Oregon income levels remain strong despite worries about a potential recession and that has pushed state economists’ expectations for tax revenues up yet again, in the latest forecast they delivered to lawmakers on Wednesday.
One likely upshot is that taxpayers will receive an even larger “kicker” tax rebate on their 2023 taxes when they file returns in 2024: $3.7 billion total, up from $3.5 billion just three months ago.
At the same time, economists Mark McMullen and Josh Lehner said they now believe it’s more likely Oregon will experience a recession in the near future. They incorporated a recession starting next year in their revenue and economic forecasts. “It’s rather mild from a historical perspective,” McMullen said of the recession the state economists included in their modelling.
Oregon lawmakers will start working on the next two-year budget in a couple of months and economists had already predicted months ago that lawmakers would have approximately $3 billion less in revenue compared to the current budget cycle. That is because economists expected the state’s long run of windfall tax revenues, which was fueled in part by federal pandemic stimulus programs and upper income Oregonians cashing out capital gains, to slow down. In 2021, Oregon tax filers reported 77.9% more capital gains income than in the previous year. By contrast, tax filers’ reported wage income only grew 5.8% in 2021, according to the Oregon Office of Economic Analysis. “2021 was a great time to cash in your stocks or sell your business or the like,” McMullen said.
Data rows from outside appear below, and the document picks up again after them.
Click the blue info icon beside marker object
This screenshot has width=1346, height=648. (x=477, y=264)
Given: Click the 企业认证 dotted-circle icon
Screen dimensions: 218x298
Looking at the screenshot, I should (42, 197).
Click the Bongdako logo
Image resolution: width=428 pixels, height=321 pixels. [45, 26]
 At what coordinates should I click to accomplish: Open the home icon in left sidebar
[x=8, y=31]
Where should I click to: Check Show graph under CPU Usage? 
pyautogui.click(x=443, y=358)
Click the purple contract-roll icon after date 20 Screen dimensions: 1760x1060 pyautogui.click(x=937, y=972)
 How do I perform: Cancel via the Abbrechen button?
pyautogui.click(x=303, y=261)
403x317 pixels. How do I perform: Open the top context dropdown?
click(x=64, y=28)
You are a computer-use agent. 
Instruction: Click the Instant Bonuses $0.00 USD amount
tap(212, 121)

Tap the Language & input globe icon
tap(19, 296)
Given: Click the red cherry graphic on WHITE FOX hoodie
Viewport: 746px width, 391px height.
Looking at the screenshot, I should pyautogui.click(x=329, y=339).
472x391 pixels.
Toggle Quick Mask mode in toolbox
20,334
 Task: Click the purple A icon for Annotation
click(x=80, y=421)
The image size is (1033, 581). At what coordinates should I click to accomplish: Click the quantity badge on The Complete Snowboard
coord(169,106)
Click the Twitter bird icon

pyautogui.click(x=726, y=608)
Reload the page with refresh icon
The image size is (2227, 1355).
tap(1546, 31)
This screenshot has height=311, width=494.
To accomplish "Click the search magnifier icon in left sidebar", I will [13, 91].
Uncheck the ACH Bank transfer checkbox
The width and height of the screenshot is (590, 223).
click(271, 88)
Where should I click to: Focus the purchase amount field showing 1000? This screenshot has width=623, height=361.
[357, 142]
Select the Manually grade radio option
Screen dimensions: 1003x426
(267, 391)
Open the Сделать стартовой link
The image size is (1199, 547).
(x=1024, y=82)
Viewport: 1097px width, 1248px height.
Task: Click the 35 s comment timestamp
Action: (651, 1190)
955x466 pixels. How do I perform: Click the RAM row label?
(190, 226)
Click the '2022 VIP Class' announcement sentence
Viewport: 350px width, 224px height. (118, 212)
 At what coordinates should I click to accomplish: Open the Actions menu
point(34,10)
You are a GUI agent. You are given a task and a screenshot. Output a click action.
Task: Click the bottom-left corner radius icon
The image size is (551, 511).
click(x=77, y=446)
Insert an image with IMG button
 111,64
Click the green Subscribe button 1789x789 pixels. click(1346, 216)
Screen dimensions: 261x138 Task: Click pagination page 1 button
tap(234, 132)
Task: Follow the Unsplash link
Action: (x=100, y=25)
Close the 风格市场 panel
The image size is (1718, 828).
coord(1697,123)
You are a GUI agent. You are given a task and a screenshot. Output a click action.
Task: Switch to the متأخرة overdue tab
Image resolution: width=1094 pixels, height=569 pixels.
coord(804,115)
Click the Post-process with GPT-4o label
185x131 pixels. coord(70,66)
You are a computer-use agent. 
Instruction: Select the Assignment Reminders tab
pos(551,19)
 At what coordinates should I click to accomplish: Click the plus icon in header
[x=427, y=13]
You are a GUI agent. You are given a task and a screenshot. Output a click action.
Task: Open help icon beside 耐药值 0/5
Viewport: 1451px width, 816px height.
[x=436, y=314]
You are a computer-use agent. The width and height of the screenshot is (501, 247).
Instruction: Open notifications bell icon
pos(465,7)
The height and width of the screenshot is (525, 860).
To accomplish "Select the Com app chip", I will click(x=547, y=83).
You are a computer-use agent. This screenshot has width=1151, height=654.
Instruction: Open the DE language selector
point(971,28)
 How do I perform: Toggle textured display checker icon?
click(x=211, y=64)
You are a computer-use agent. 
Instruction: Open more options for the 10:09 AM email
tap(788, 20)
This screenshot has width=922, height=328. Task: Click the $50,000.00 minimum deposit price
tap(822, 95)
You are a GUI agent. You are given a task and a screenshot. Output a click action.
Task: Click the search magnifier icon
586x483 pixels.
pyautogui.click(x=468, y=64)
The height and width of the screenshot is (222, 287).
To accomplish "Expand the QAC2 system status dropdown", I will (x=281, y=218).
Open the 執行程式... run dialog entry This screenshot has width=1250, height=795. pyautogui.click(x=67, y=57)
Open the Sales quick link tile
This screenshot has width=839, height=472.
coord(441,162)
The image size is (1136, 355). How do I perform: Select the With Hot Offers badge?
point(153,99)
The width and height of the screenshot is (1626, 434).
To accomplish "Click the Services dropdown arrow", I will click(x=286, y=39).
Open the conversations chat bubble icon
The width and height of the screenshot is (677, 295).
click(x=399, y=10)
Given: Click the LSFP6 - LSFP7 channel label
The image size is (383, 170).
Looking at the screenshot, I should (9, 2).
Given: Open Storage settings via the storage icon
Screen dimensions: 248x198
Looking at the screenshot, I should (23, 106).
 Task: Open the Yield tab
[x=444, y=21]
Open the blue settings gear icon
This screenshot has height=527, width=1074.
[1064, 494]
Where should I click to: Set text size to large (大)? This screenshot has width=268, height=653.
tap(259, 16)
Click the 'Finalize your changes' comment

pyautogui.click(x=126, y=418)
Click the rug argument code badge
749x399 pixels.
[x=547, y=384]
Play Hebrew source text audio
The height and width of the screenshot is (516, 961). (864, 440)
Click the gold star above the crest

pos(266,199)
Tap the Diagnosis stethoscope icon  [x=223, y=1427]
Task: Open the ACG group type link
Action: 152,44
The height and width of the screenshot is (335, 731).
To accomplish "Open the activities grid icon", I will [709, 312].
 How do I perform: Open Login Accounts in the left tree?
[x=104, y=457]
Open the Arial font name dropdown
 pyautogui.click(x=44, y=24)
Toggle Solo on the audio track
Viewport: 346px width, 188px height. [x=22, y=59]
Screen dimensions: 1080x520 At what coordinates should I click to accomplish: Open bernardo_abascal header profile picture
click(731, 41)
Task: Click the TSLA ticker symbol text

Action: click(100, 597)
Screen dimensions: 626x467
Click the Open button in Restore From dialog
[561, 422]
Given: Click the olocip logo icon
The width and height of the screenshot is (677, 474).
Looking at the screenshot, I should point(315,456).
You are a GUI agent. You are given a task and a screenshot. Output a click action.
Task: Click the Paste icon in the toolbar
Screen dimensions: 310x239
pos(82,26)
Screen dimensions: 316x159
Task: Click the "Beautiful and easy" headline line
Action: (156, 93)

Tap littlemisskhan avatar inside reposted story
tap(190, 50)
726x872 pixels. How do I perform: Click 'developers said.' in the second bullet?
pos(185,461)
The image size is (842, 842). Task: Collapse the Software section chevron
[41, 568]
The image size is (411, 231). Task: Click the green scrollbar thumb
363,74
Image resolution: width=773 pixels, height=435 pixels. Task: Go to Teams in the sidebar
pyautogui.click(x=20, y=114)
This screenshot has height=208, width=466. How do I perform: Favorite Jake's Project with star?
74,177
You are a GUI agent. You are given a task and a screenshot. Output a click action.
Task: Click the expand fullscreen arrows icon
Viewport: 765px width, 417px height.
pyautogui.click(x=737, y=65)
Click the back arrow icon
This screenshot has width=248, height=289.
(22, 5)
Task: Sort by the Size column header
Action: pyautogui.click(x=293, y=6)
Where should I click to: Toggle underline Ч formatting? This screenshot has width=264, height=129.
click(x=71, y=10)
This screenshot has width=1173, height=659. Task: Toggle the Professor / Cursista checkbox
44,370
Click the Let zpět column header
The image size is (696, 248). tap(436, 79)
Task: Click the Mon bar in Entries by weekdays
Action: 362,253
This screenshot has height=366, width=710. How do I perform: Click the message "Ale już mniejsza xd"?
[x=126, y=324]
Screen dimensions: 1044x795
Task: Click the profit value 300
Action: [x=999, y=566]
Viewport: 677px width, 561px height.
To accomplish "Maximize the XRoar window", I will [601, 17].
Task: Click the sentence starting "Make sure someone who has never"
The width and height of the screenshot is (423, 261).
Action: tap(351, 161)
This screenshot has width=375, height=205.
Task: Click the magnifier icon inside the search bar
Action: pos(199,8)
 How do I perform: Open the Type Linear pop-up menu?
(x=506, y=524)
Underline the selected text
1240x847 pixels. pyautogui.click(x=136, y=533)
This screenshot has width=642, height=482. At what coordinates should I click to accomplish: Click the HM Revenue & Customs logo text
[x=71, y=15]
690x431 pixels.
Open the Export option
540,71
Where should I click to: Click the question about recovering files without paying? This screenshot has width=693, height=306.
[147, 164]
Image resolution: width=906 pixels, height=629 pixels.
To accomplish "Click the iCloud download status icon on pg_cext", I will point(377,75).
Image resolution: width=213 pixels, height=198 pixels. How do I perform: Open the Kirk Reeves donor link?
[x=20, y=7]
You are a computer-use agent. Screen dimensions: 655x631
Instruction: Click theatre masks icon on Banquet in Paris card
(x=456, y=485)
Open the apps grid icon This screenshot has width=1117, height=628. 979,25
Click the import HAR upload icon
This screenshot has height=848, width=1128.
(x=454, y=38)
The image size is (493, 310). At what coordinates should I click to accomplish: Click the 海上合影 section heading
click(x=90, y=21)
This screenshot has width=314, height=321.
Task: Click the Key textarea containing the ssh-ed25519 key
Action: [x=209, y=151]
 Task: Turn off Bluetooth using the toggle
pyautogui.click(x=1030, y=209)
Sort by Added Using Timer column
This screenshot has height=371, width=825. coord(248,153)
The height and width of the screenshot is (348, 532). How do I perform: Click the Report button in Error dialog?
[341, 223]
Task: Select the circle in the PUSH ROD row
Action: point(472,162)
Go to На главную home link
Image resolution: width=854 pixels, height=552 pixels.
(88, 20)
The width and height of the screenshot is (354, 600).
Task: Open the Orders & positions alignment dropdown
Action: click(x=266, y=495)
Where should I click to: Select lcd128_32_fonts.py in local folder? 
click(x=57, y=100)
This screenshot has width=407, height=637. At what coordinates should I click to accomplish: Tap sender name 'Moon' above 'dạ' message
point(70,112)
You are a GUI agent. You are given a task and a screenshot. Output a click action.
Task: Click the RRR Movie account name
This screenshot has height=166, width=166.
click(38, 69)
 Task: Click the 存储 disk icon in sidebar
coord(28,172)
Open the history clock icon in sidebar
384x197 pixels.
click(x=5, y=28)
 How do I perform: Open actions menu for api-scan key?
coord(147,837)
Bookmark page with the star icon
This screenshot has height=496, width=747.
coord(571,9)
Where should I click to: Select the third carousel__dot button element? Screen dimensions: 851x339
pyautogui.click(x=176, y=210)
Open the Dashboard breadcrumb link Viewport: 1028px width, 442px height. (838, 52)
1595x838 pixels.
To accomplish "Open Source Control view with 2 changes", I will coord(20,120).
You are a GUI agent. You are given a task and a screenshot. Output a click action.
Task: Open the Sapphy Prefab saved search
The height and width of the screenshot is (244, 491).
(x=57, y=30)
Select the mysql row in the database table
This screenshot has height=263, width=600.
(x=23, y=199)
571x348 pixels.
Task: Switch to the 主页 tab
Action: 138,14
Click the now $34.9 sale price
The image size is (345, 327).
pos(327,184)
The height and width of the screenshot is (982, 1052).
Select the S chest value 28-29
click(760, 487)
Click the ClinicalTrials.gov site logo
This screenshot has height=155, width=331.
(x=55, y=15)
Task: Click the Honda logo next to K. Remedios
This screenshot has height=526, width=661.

Oregon’s current two-year general fund and lottery budget is $29.3 billion, according to the Legislative Fiscal Office. For the 2023-2025 budget cycle, state economists currently expect lawmakers to have $30.7 billion in general fund and lottery money to allocate. “It’s going to make it more difficult to write the budget,” McMullen said.
The state is also on track to have $2 billion saved up in a general rainy day fund and a specific account for “education stability,” Lehner said. However, lawmakers can only appropriate money from the savings accounts by a three-fifths vote and that will require bipartisan support next year because Republicans picked up enough seats this month to eliminate Democrats’ state House and Senate supermajorities.